TEXT PROVIDED:

## begin

To err is human, but to really foul things up you need a computer.
-- Paul Ehrlich

Introduction

Constrcution site

So what's wrong with the "traditional" way of having a group of developers write code, checkin and get latest in isolation? It's been working for several projects, right? So why should we fix something that isn't broken?

Well, I could argue that it is broken. I obviously don't know what kind of problems you have at your company, but I know that in the past I've been faced with broken builds and didn't even know that it was a problem until much much later.

In projects with multiple of executables that all need to be built in a multitude of configurations it can quickly overwhelm the developer to just build everything each time you change something. Something like <Core/New.h> ... Or some innocuous change somewhere that clearly isn't used anywhere else so I'll just check it in... Sounds familiar? Clearly building everything on the client machine before checking in is impractical, since it would take considerable amount of time just to build everything each time. Long checkin procedures usually leads to developers taking shortcuts and working on several things at once and then taking the hit of checking in later on, which in turn leads to larger change lists which in turn leads to harder to track changes and in the end horrible horrible bugs.

But checkins in the dark are usually breaking ones. Not in the main project. But in some obscure tool. Which of course you some weeks later on need to make a change in. Only not only doesn't it compile, but now it's riddled with bugs accumulated from several change lists over the course of six months. Sorting it out takes you the rest of the week.

Continuous integration

Continuous integration is the practice to have a server machine do a build of the repository after each commit. It's as easy as that. Almost. It's really easy to setup a server to do automatic builds, I'll describe one process later on in this article. The hard part comes from spreading a culture that a broken build is a bad bad thing. And getting people to fix it automatically. It is very easy to slip into the habit of ignoring these messages and let someone else deal with it.

Cruise control will increas development speed

At one point I was stupid enough to setup a very very naive build server on a team I was on. We had builds on three platforms (Win32, Tools and Xbox) with a multitude of projects that needed checking. At the time we had problems that once you was forced to make a change in a tool, it was most certainly not compiling at all, and you had to spend the next half hour to track down what changed since last time, which could be several weeks; change lists pile up quite fast during that time. I decided to fix this and wrote a very naive python script that each time it woke up synced to the perforce depot and build everything and then mailed the result back to me. Yes. That's right. Only to me. Stupid. The rest of the project was spent fixing all the small errors in the various projects every morning I came in. But the project actually went smoother after this, whenever something broke it could be fixed fairly fast since the changes was fresh in our minds and limited to a few change lists.

## end

EXERCISES:
[1] In the continuous integration article, which three platforms did the author's team have builds on?
[2] Write the next part of the continuous integration article, picking up after its final sentence.

COLLECTED MATERIAL:
## begin

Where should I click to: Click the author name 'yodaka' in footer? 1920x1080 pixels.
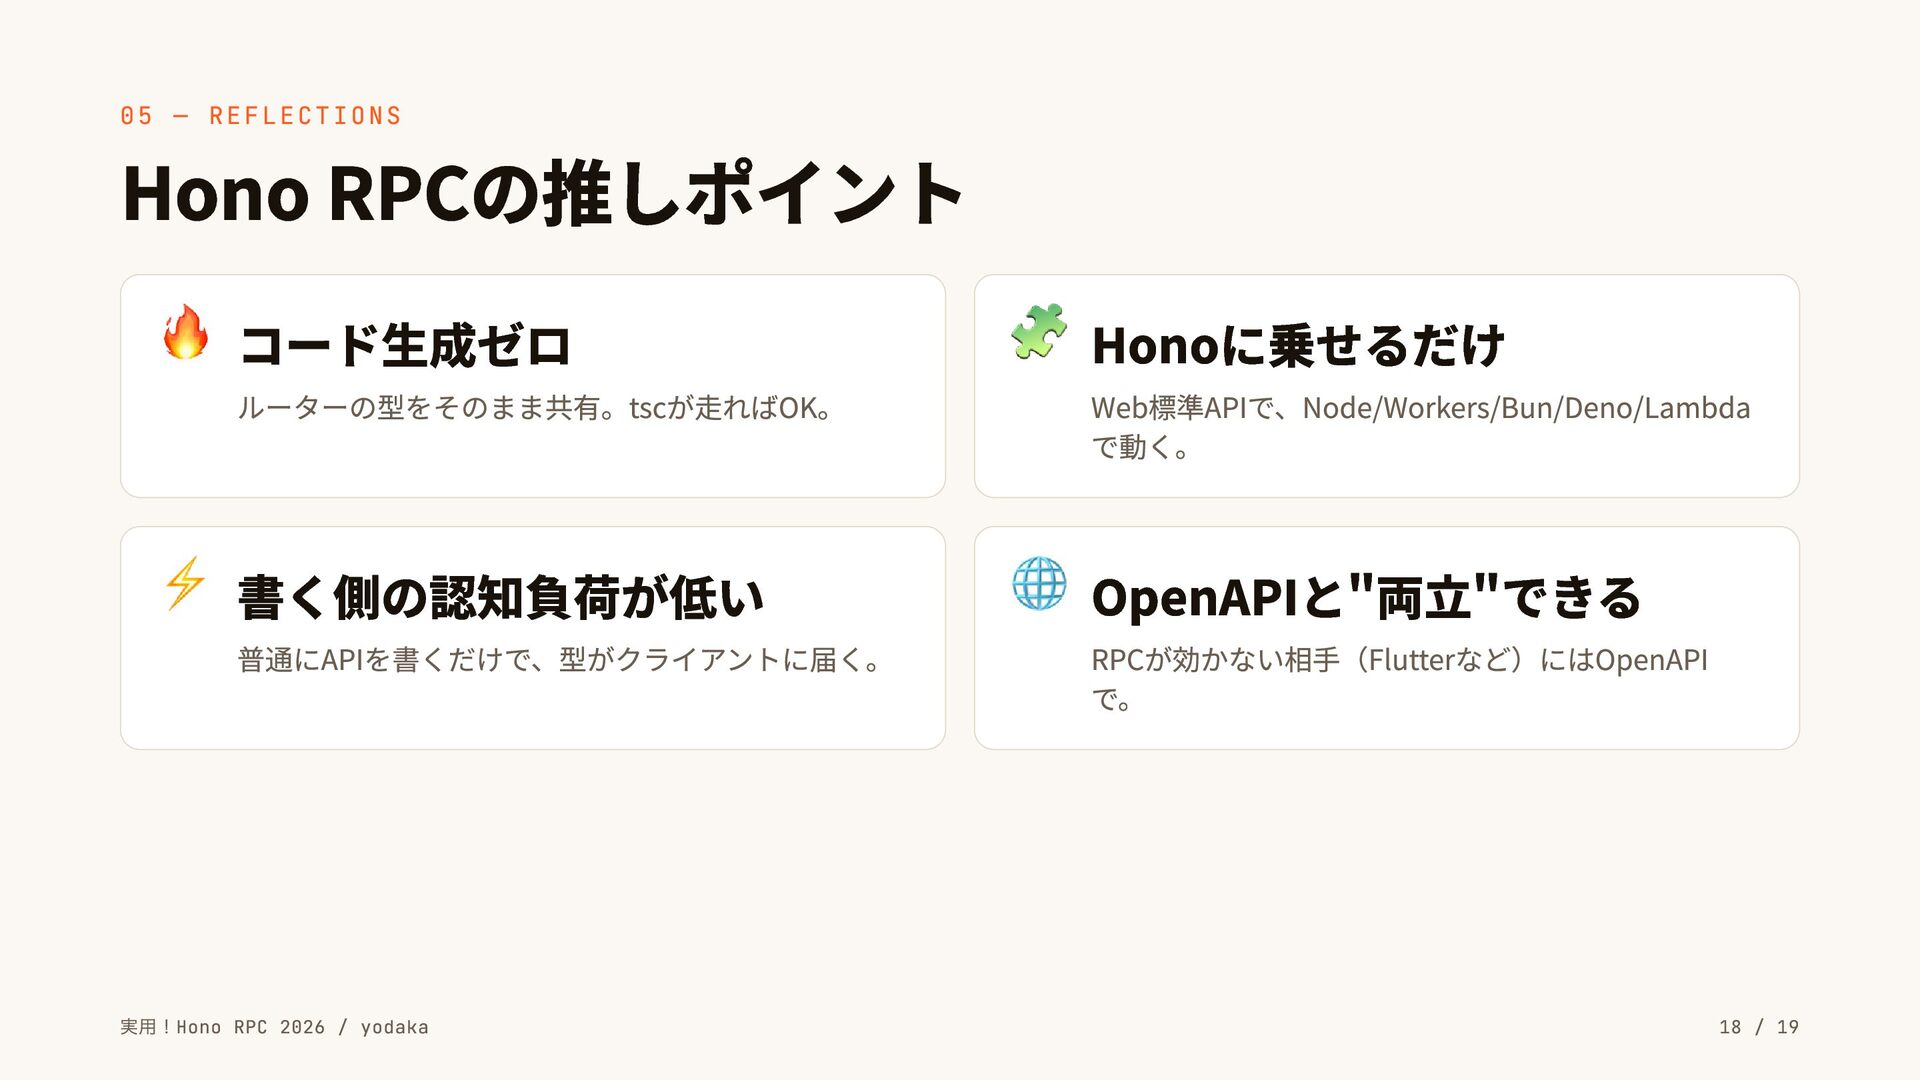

## end

RESPONSES BY TASK:
[1] Win32, Tools and Xbox.

[2]
Fast forward to present day. Today I've added a couple of more tricks to my bag and discovered Cruise Control .NET (CCnet from now on). With automatic unit tests and functional tests that the continuous integration server can run, you can be more confident that your change did not break anything. In order to get continuous integration (CI from now on) to work you need one step builds and tests, have everything you need for a build in source control and a server to run it all on.

The setup

Let's look at some of the things you'll need to get your very own CI server up and running. I'm assuming that you're primarily developing on windows boxes, as I got the feeling that most games developers are. If you're running UNIX, that's fine, you are probably going to have a much easier time since there is make, ant, apache and cruise control help you out. That setup is not that very different from this one, but if you're really on a UNIX box I'm assuming that you already know all this stuff and skip through this section.

Cruise control block diagram
Fig1: Cruise control setup in blocks. The black arrows are the queries by the dashboard, the green ones are the queries from the cctray application and the blue ones are the ones from the integrations server.

There are five pieces to the puzzle:

The integration server itself is just another C# program which can run in either console mode or service mode. It can be setup to poll the source repository and whenever it detects changes it starts a build. It can also send reports through email to people whenever a build finishes with the result.

The dashboard is what keeps it all together, this is a little web applet that runs on an ISS webserver. From the dashboard you can get detailed information about all your projects and their status, their logs and initiate a rebuild of the project. The dashboard can tie into several different integration servers providing a unified view of all projects in the organization.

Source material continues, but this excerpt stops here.